Let's look at the facts. What was recently done with contextual advertising programs was to establish separate bid structures for the Search and Content networks. The Search network is ads that turn up on the search engine results pages when you do a search engine search. The Content network is the ads that show up on web sites.

Prior to late 2005, prices were the same, so that advertisers who paid top dollar for certain search terms were also required to pay the same amount for click-throughs from ads they chose to simultaneously run on the Content network (which was optional).

The net result of the 2005 change was to dramatically cut into the income of many an owner of a machine-generated site. It had become very popular to buy a page generator for a few hundred dollars, "scrape" a bunch of content (either articles from public directories, or the search results straight from major search engines), and create a machine-generated "website" consisting of thousands of pages of duplicate content.

Nothing was new or unique, and the sites didn't really serve the needs of site visitors. Two people using the same software and keyword list would generate essentially identical sites, with relatively minor differences, if any. So the search engine powers that be did two things. They changed the TOS of their advertising programs, and on the search side, they began a massive de-indexing of those machine-generated sites.

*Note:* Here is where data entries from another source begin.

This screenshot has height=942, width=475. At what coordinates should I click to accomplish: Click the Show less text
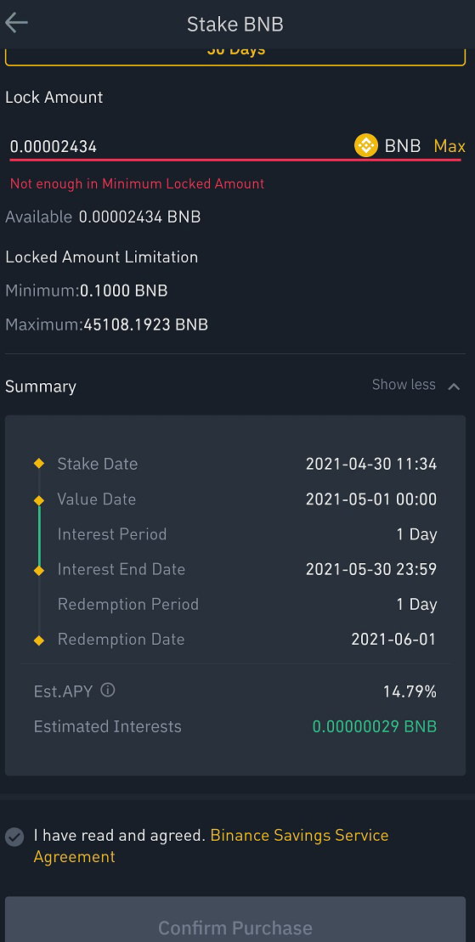coord(404,385)
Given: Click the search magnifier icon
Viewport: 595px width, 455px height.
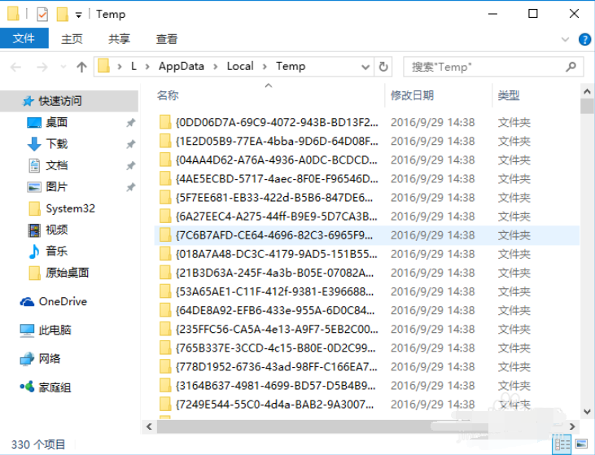Looking at the screenshot, I should [571, 67].
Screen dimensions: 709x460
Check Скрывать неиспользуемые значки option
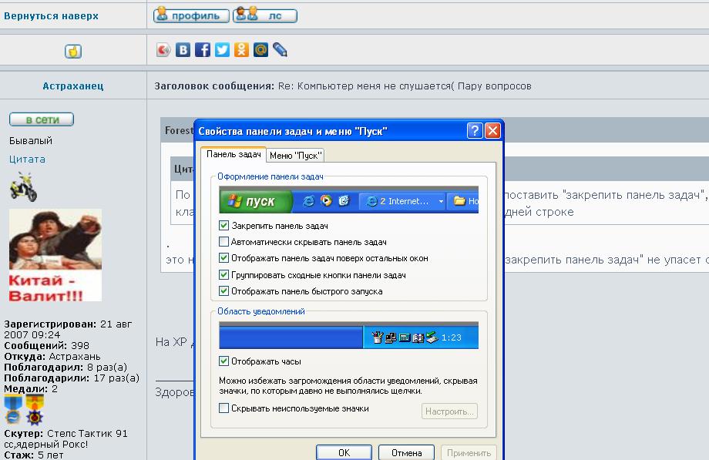click(x=224, y=408)
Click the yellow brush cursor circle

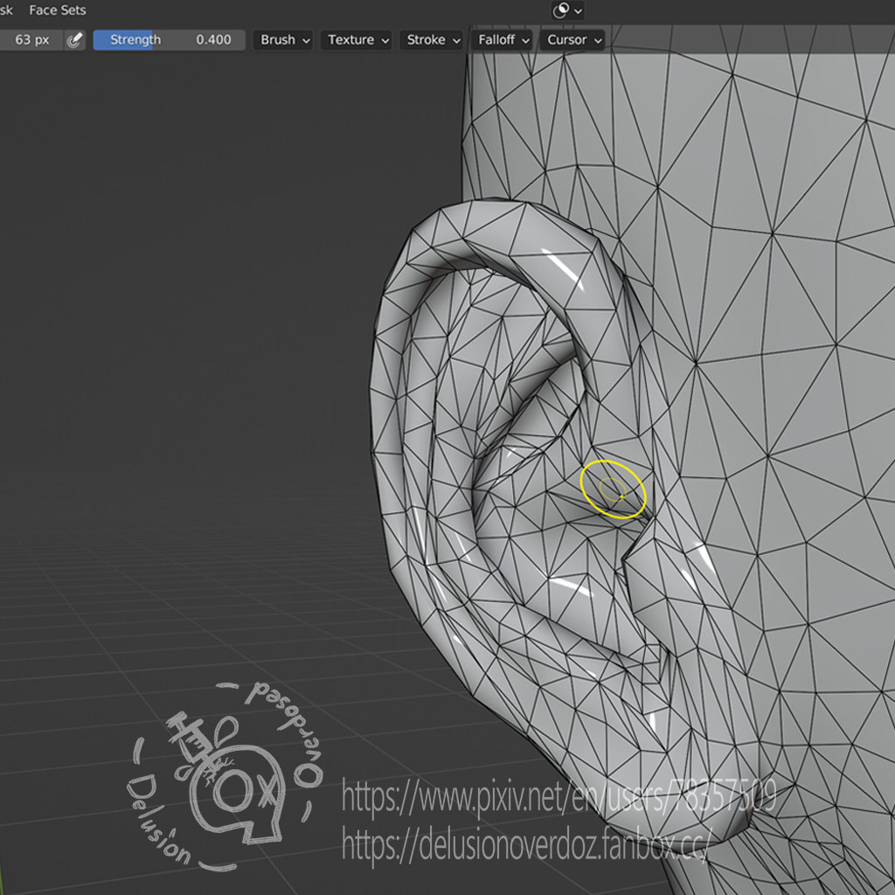pyautogui.click(x=613, y=489)
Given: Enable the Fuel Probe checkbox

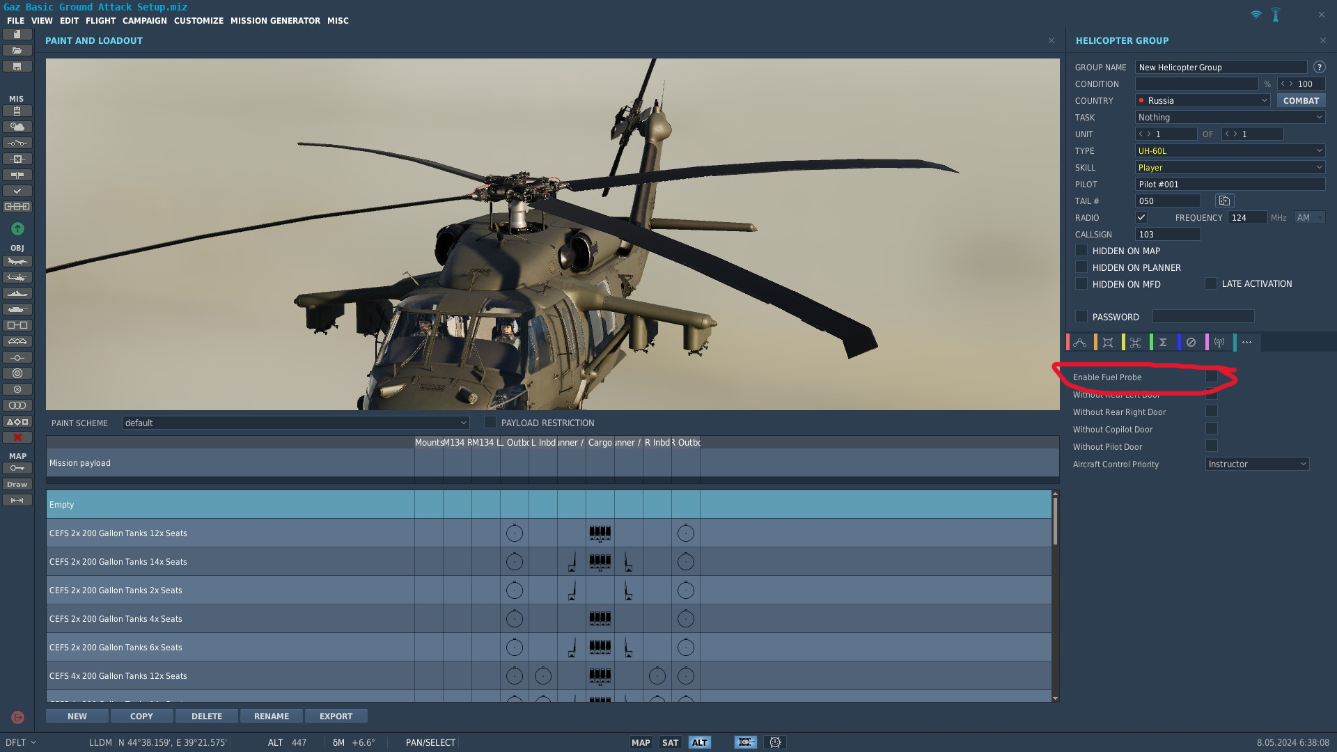Looking at the screenshot, I should point(1212,376).
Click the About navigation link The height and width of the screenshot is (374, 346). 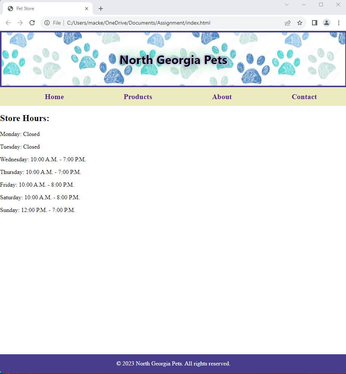[222, 96]
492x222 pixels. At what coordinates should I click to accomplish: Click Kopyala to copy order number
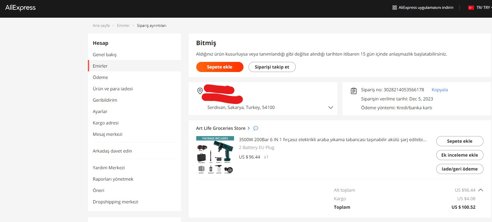tap(439, 90)
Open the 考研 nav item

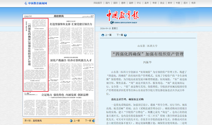coord(155,3)
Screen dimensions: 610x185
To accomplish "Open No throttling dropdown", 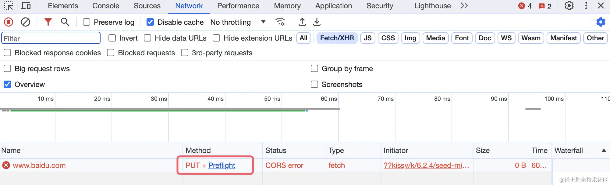I will tap(238, 22).
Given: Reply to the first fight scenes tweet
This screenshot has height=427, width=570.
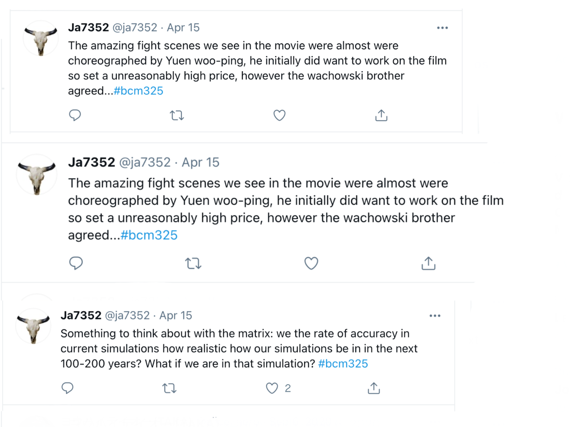Looking at the screenshot, I should tap(75, 115).
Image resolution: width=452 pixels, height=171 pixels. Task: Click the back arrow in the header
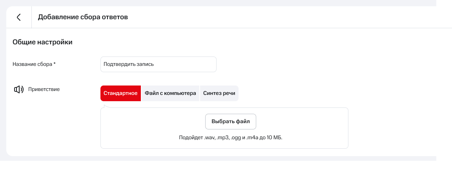point(18,17)
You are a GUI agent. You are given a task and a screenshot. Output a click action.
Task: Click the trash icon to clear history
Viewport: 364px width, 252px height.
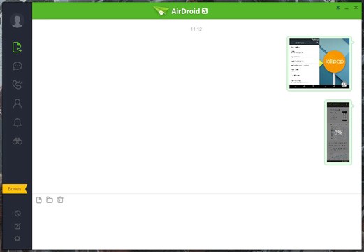(x=60, y=200)
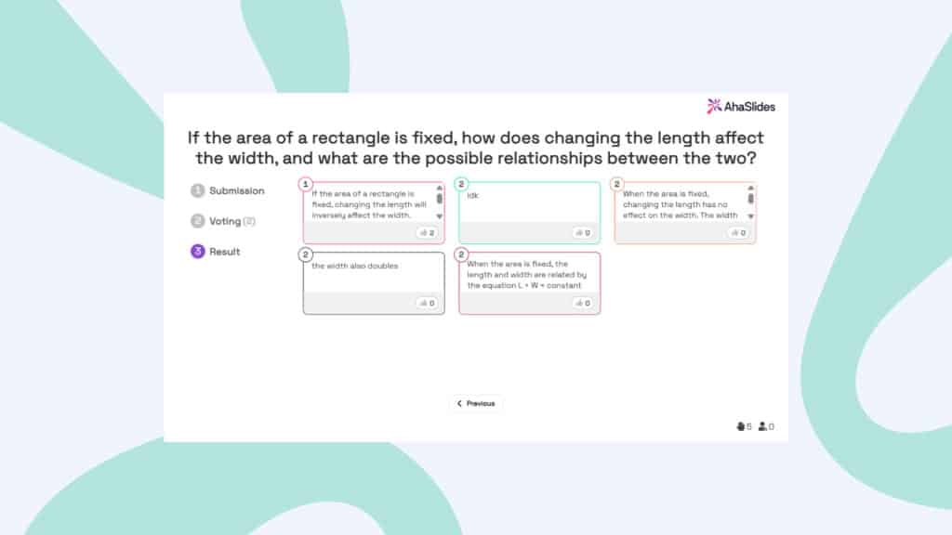This screenshot has height=535, width=952.
Task: Click the scroll-down chevron on the first response card
Action: coord(439,216)
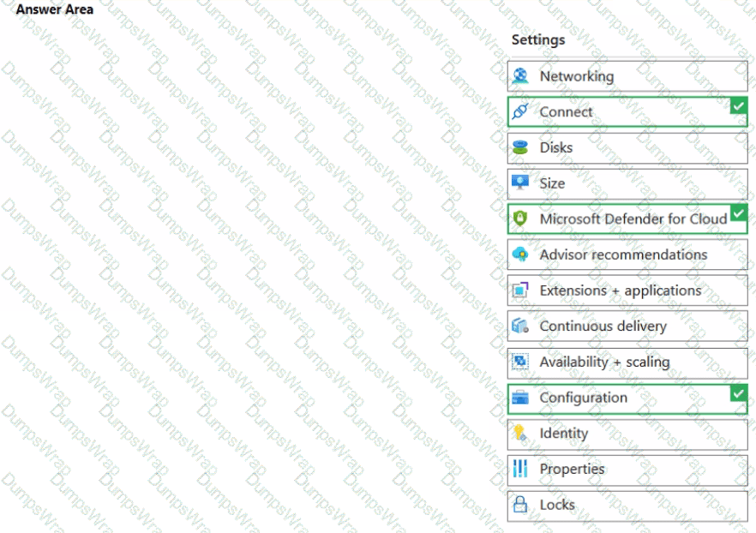Click the Identity key icon

coord(520,434)
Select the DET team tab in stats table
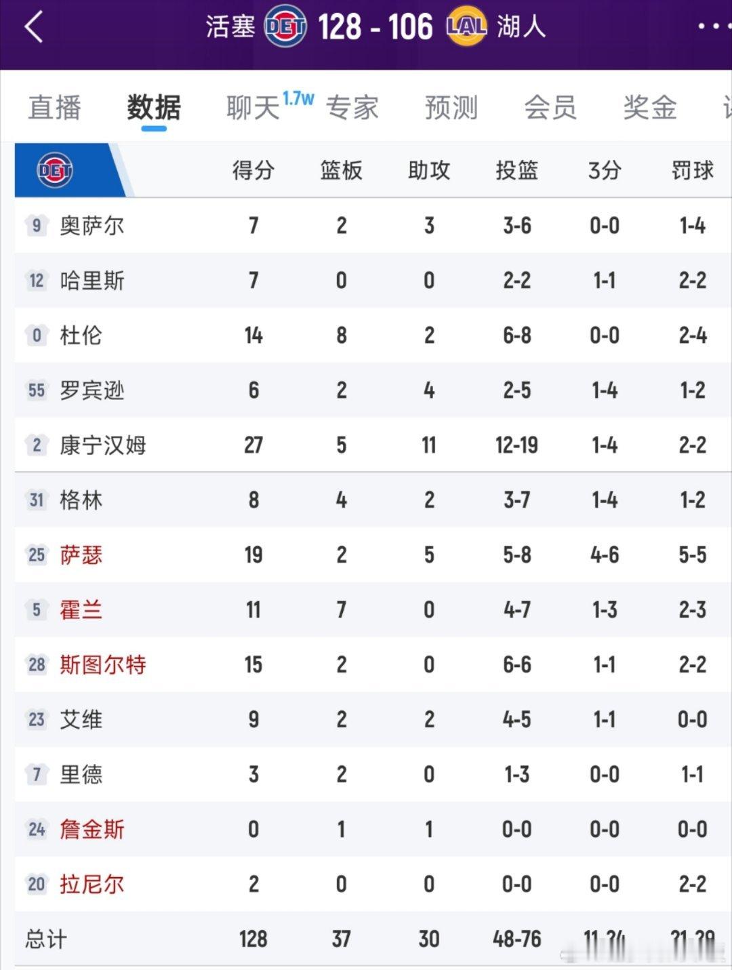732x970 pixels. [x=56, y=170]
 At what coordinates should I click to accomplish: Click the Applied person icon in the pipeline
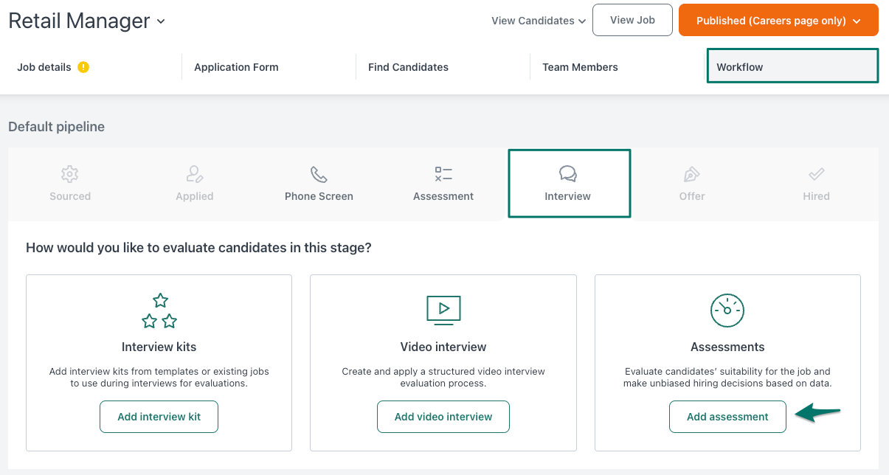(194, 174)
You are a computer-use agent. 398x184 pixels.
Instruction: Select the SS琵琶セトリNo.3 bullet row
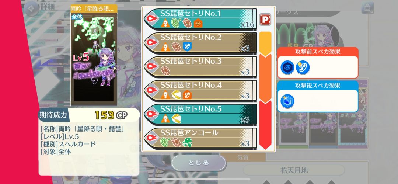click(200, 67)
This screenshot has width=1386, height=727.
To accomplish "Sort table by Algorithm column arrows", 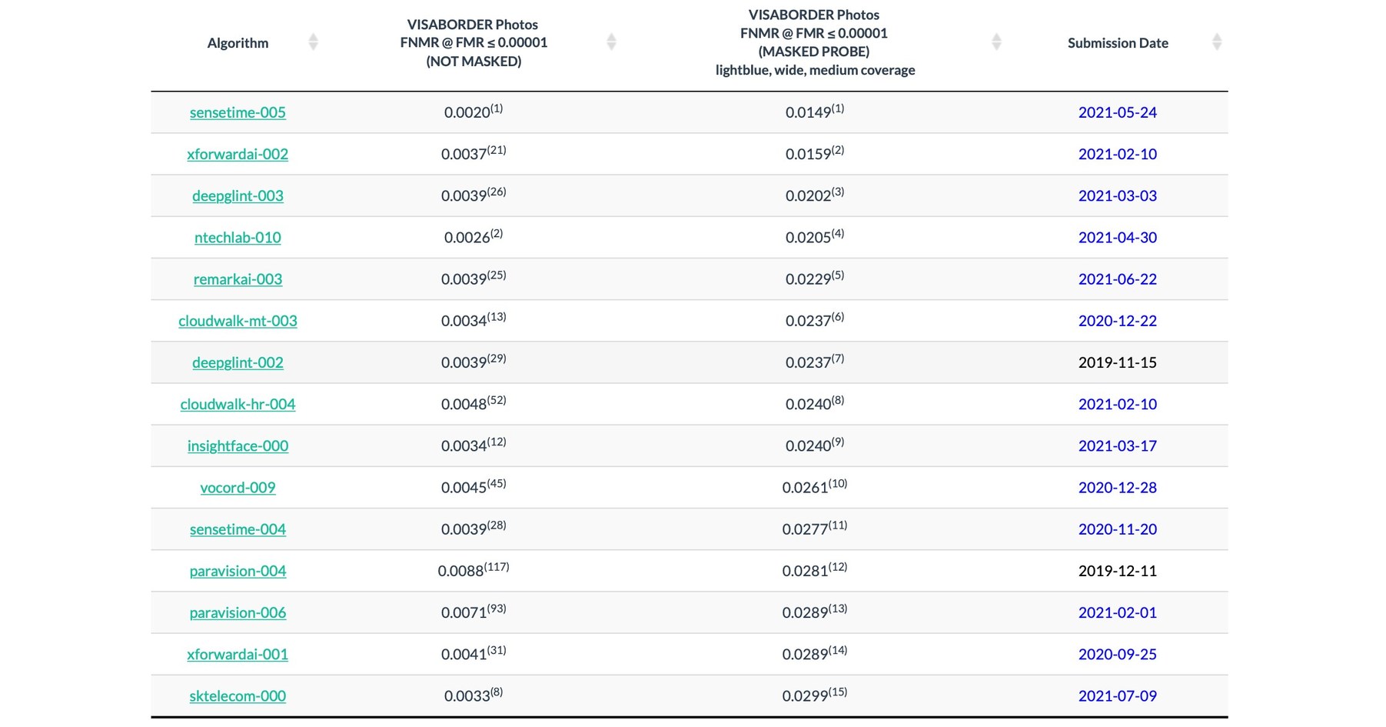I will 313,42.
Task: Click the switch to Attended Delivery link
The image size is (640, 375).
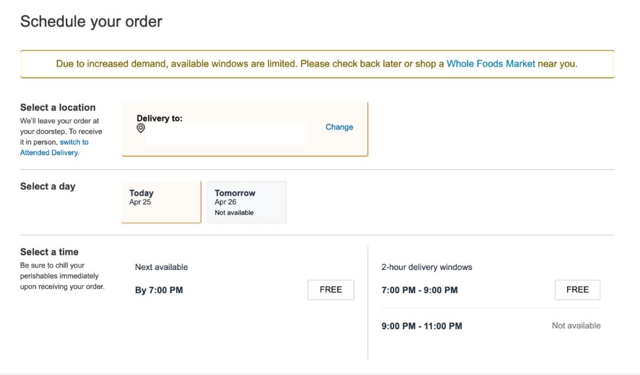Action: (54, 147)
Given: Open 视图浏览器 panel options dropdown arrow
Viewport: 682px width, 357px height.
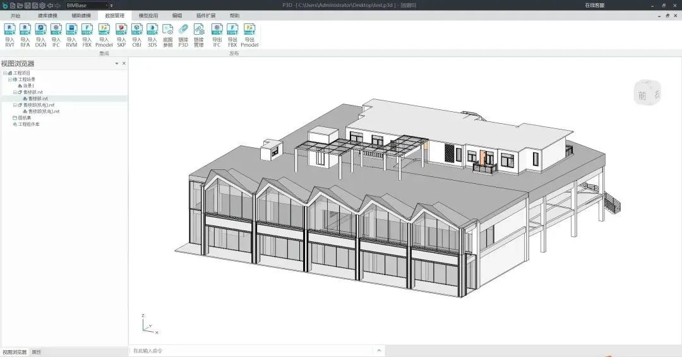Looking at the screenshot, I should click(x=117, y=64).
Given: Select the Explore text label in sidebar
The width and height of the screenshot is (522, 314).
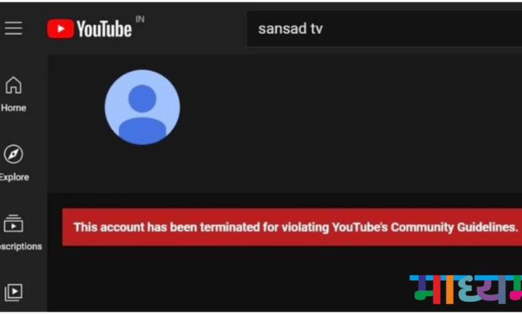Looking at the screenshot, I should coord(14,177).
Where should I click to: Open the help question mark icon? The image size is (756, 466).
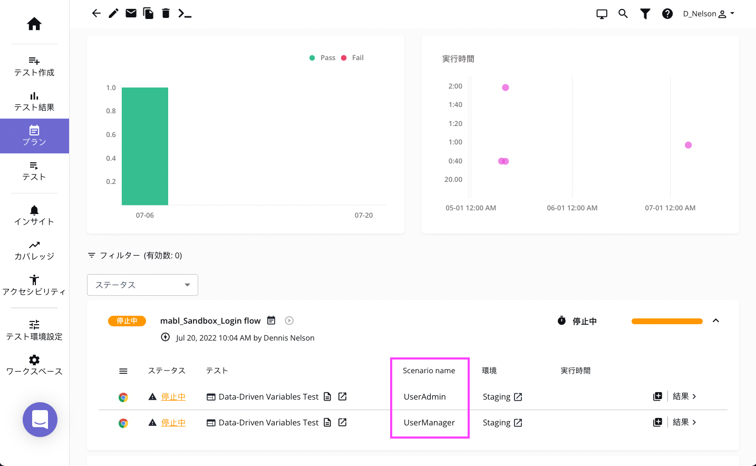point(667,14)
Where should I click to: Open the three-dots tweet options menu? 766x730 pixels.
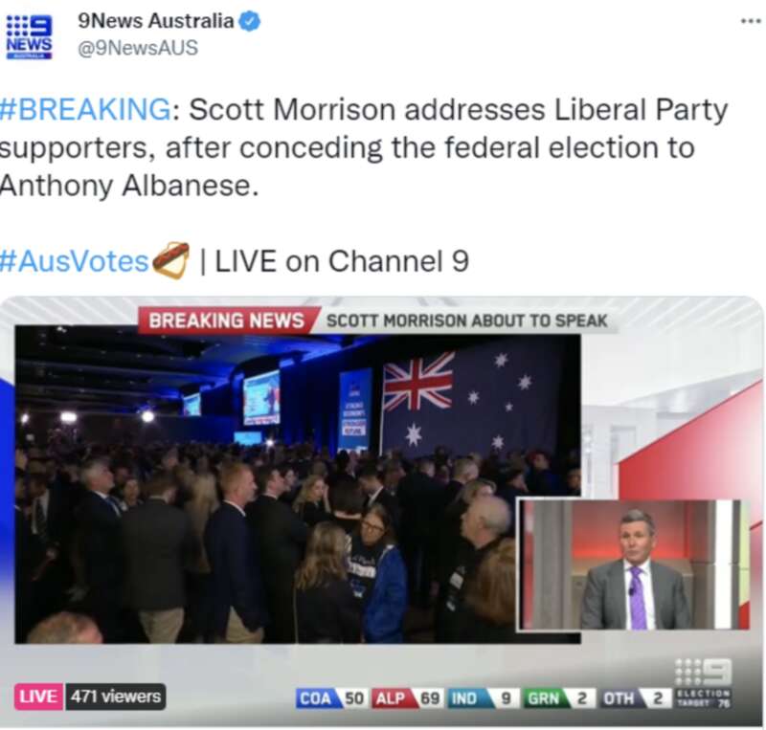(751, 21)
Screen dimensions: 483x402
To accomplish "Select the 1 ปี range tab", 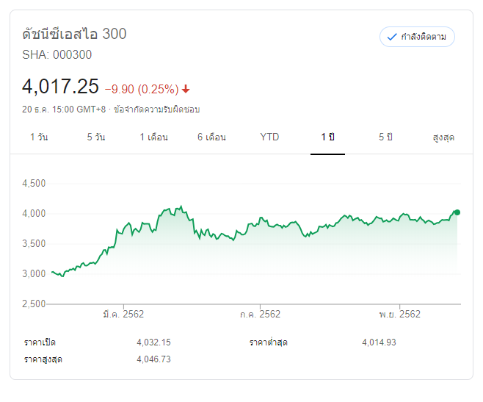I will 327,137.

Then, in July of 2006, along came what has become known as the "Google Slap", wherein the minimum bid structure on the Content networks was raised for any website that did not achieve high enough "quality", based, among other things, on whether a website had unique content, and standard things such as a privacy policy and the contact information of the site owner.

Hardest hit were site owners who were buying traffic to "sites" that were little more than a squeeze page, but one-page sales letter sites were also hit hard, as were folks who were using "arbitrage" to buy inexpensive traffic and send it to a page that had higher paying contextual ads on it, hoping to profit from the revenue/cost difference.

So ... is Adsense (and similar programs) dead? Nope. All that is "dead" is the days when you could buy a $200 software program, generate hundreds of thousand-page "websites" per day, and expect each of them to in turn rake in your initial $200 investment on a daily or weekly basis. If you build high quality content sites that offer visitor value and unique, original content, contextual advertising is far from "dead".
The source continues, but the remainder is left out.